**EXPLORE THE MATERIAL:**
1. Answer these questions using the article on safe staffing:
(a) Which newspaper received the letter from nursing organizations?
(b) About how many directors of nursing does Jane Cummings say she has met?
(c) To which two chief executives did Ms Cummings write a day before the NICE announcement?
2. Rewrite the part of the article on safe staffing starting at "Chief nurse Jane" and ending at "about its future'.", substituting "alarm" for "dismay".
3. Carry on the article on safe staffing from its final sentence.

**PAGE EXTRACT:**
Chief nurse Jane Cummings urges critics to 'calm down' over safe staffing
England's chief nursing officer Jane Cummings has written to directors of nursing today to address what she claims are misconceptions about news that the National Institute for Health and Care Excellence is shelving its programme of work on safe nurse staffing guidelines.
The decision, announced by NICE last week, was greeted with dismay by nursing leaders. In a letter to the Times newspaper yesterday, organisations including the RCN, the Council of Deans of Health, Unison, the Patients Association and RCNi's Nursing Standard described the move as a 'damaging step back not only for nursing but for all who use the NHS and care about its future'.
'The need for independent evidence-based guidance on safe staffing has never been greater,' the letter adds.
Ms Cummings told RCNi her letter to nursing directors is partly designed to address 'misconceptions' about the suspension of NICE's work. 'There has been some noise about this on Twitter and in the Times and it is important we just calm down and people get to look at what we are doing and what out next steps will be,' Ms Cummings said.
'I do not think directors of nursing are against it. I have met around 70 directors of nursing, ranging from big teaching hospitals to small district general hospitals, and they have been very supportive. They think it is the right thing to do to include all professional groups in safe staffing. I have a good relationship with directors of nursing so people would tell me if they did not think something was right.'
NICE's announcement it will stop working on guidance for community, mental health and A&E nursing came a day after Ms Cummings wrote to NHS England chief executive Simon Stevens and Health Education England's chief excecutive Ian Cumming to inform them work on safe staffing guidance could be stopped. The letter said that rather than having a 'narrower focus on nursing and midwifery numbers', the NHS should look beyond professional boundaries to the staff needed for multiprofessional teams.

Stored dataset listing
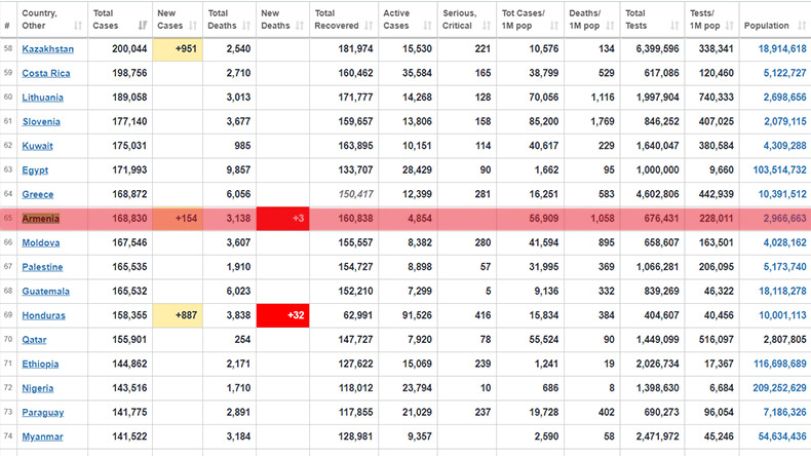The image size is (811, 456).
Task: Open the Armenia country link
Action: (x=41, y=219)
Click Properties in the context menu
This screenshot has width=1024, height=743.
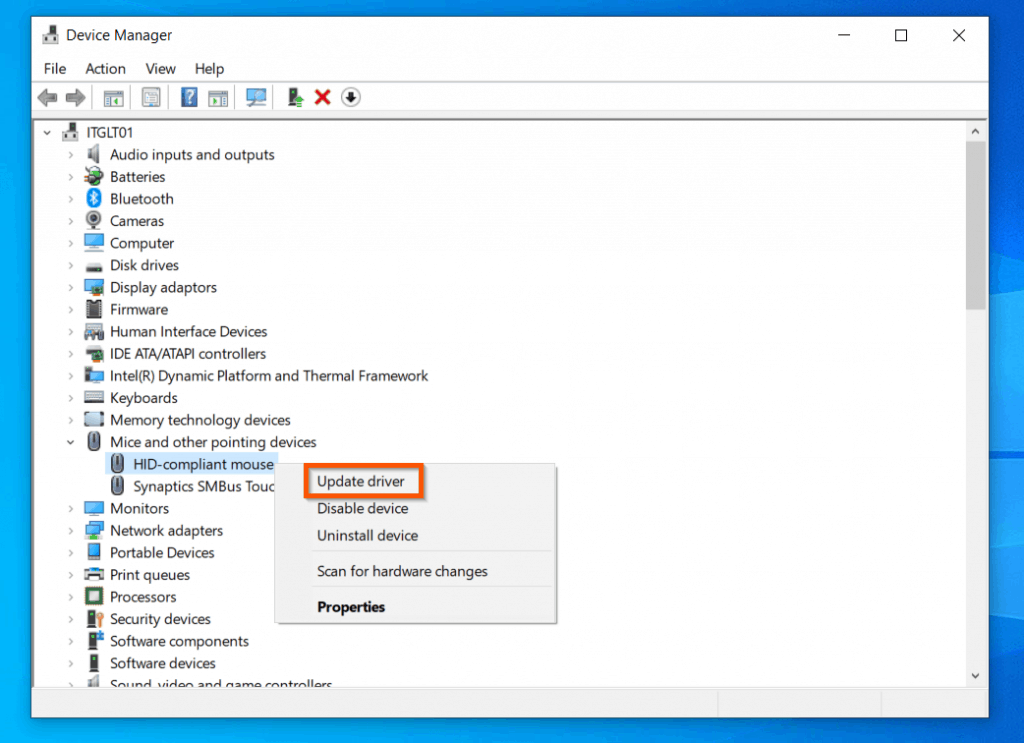point(351,607)
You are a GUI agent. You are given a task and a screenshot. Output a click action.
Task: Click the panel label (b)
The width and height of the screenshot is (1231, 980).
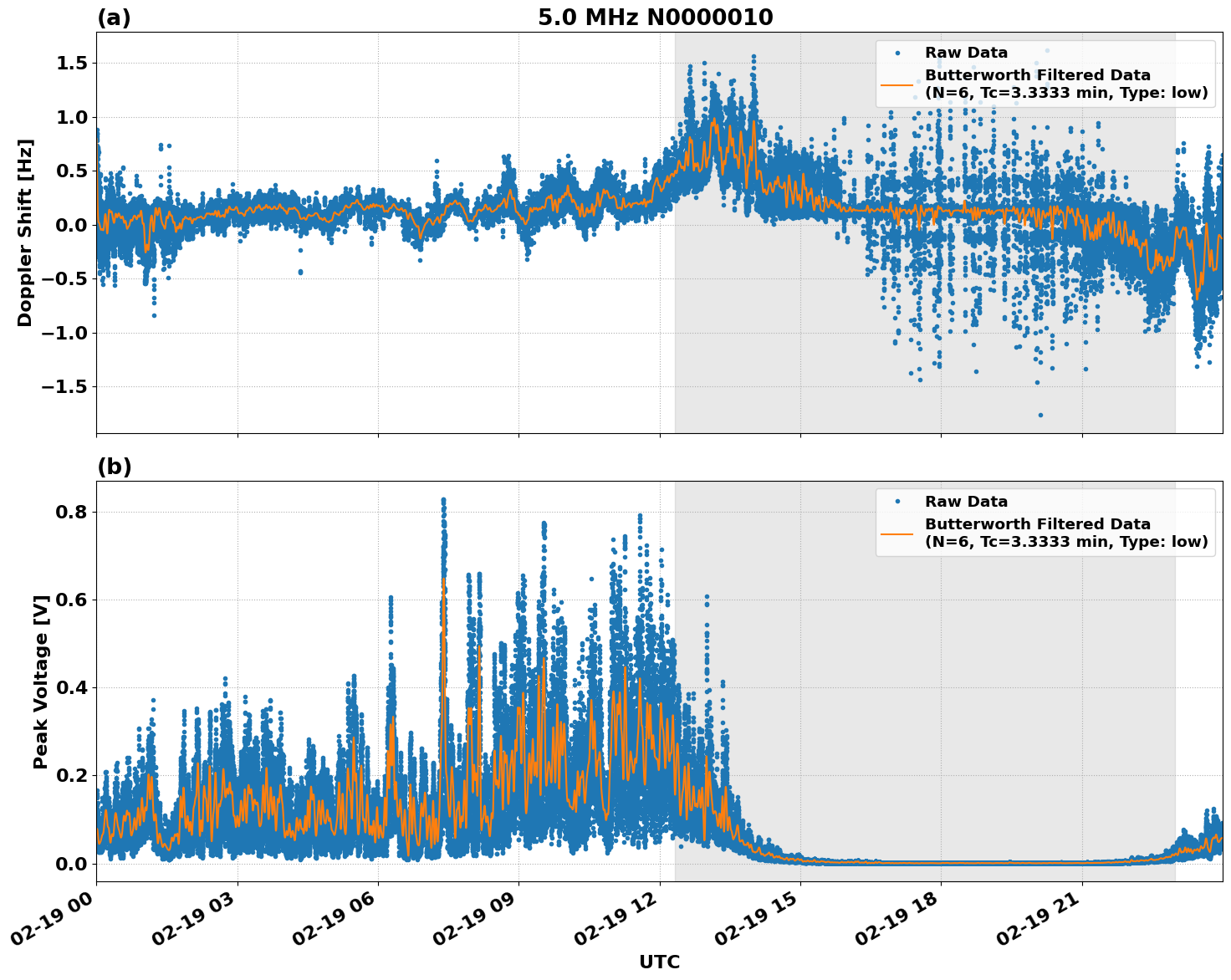pos(114,467)
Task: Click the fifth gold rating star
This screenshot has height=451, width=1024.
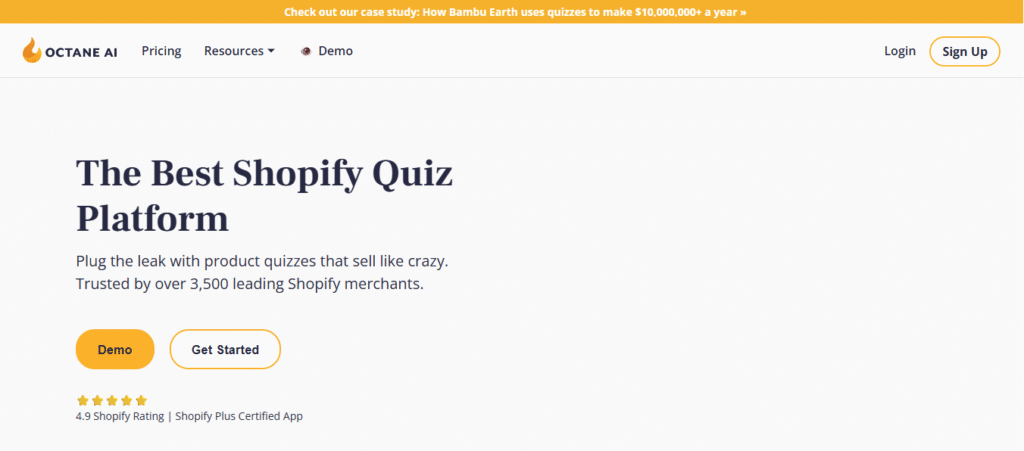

**EXPECTED RESPONSES:**
1.
(a) The Times
(b) Around 70
(c) Simon Stevens of NHS England and Ian Cumming of Health Education England

2.
Chief nurse Jane Cummings urges critics to 'calm down' over safe staffing
England's chief nursing officer Jane Cummings has written to directors of nursing today to address what she claims are misconceptions about news that the National Institute for Health and Care Excellence is shelving its programme of work on safe nurse staffing guidelines.
The decision, announced by NICE last week, was greeted with alarm by nursing leaders. In a letter to the Times newspaper yesterday, organisations including the RCN, the Council of Deans of Health, Unison, the Patients Association and RCNi's Nursing Standard described the move as a 'damaging step back not only for nursing but for all who use the NHS and care about its future'.

3.
NHS England will now look at staffing across all groups as part of its review of urgent care and mental health services.
In today's letter Ms Cummings says she wants to address three 'misconceptions'. She insists NICE guidance on staffing in adult inpatient wards and maternity will remain in place; the move is not designed to save money – 'I would not suggest anything that would compromise public safety' – and the Care Quality Commission remains free to make its own judgements about safe staffing.
She goes on to list six reasons why the approach to safe staffing is necessary. These include recognition that healthcare is increasingly delivered by a multiprofessional workforce and that much care takes place outside hospitals and crosses organisational boundaries.
The Department of Health commissioned NICE to produce a set of safe staffing guidelines following the recommendation by Sir Robert Francis in his 2013 report into care failings at Mid Staffs that linked poor care to chronic understaffing.
Ms Cummings said the decision to review staffing across different professional groups rather than in nursing alone did not represent a failure to implement Sir Robert's recommendation. 'I am clear what we are doing still fulfils the criteria of what was recommended. We will build on the work that NICE has already done,' she said.